Instrucción
¿Puedes extraer del material cada línea que contenga la cadena "Cable"? Ten en cuenta las mayúsculas y minúsculas.

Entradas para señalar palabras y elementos

----------------------------------------

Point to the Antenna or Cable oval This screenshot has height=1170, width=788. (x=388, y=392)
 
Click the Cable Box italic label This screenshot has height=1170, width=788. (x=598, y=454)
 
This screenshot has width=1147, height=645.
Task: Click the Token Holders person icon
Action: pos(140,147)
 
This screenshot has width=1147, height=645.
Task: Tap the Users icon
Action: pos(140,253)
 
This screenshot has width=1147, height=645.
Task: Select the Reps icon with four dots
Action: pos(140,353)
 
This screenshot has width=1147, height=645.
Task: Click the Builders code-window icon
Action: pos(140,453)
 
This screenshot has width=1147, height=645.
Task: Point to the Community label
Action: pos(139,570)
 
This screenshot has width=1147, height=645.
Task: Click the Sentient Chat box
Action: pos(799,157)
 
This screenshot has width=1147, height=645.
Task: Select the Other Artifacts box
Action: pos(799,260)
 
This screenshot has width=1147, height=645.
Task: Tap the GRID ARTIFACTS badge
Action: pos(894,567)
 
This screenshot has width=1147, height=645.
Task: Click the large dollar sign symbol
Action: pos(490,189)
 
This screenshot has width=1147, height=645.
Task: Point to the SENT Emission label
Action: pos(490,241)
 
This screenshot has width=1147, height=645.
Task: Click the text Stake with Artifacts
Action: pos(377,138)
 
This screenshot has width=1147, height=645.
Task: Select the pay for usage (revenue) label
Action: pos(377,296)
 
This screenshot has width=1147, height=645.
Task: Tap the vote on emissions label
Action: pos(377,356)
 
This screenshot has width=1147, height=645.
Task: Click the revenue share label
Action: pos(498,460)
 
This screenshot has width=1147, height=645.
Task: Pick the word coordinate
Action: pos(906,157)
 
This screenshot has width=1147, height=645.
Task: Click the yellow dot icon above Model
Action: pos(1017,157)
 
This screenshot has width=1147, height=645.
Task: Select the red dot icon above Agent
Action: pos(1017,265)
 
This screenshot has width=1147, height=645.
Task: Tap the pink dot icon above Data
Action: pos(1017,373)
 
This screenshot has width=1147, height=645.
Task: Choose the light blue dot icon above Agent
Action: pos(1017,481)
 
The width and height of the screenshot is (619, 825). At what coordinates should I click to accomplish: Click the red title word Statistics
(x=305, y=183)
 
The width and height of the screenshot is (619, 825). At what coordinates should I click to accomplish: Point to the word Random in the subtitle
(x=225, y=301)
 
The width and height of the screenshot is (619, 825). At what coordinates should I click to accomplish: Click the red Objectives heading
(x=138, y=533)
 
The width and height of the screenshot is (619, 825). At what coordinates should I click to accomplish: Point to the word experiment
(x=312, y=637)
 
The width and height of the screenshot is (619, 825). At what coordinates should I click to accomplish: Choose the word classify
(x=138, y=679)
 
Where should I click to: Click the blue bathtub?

----------------------------------------

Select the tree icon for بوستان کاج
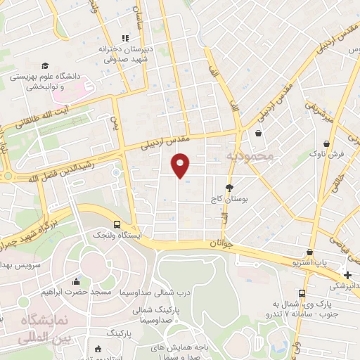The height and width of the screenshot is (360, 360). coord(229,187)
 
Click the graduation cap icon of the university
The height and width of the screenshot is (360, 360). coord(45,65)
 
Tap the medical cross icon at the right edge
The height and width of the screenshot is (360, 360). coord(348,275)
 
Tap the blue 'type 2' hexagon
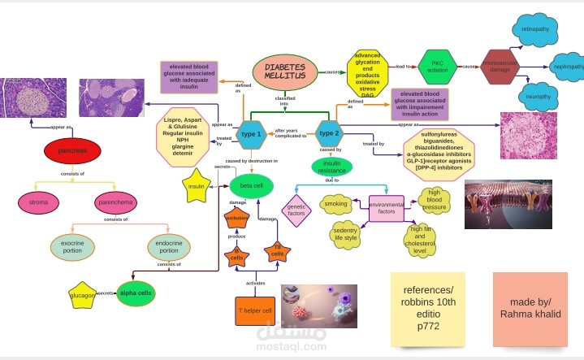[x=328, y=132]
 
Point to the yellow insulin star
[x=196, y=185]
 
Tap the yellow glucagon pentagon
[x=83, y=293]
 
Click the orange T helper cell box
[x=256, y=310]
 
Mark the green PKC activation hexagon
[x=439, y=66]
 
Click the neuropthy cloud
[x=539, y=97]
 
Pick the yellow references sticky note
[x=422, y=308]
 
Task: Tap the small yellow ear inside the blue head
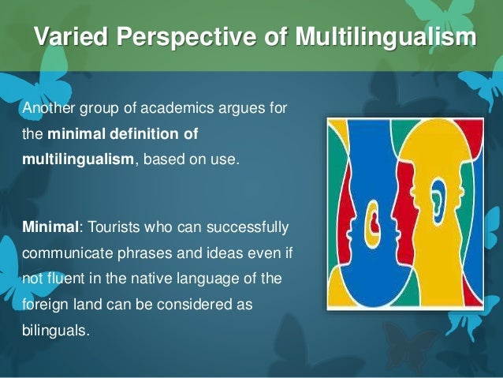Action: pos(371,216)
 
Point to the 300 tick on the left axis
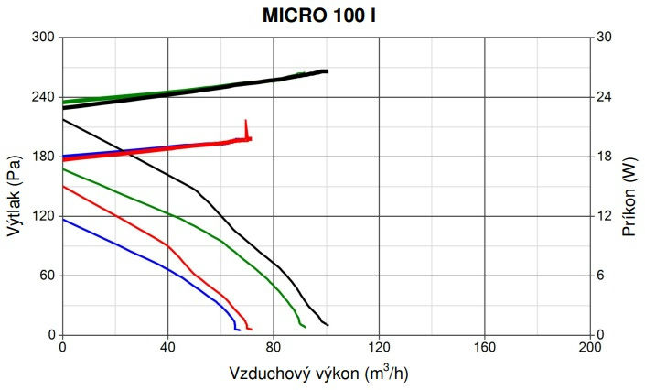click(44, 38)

----------------------------------------

Resultado correcto
Point to the Antenna or Cable oval This screenshot has height=1170, width=788. (x=388, y=392)
Click the Cable Box italic label This screenshot has height=1170, width=788. (x=598, y=454)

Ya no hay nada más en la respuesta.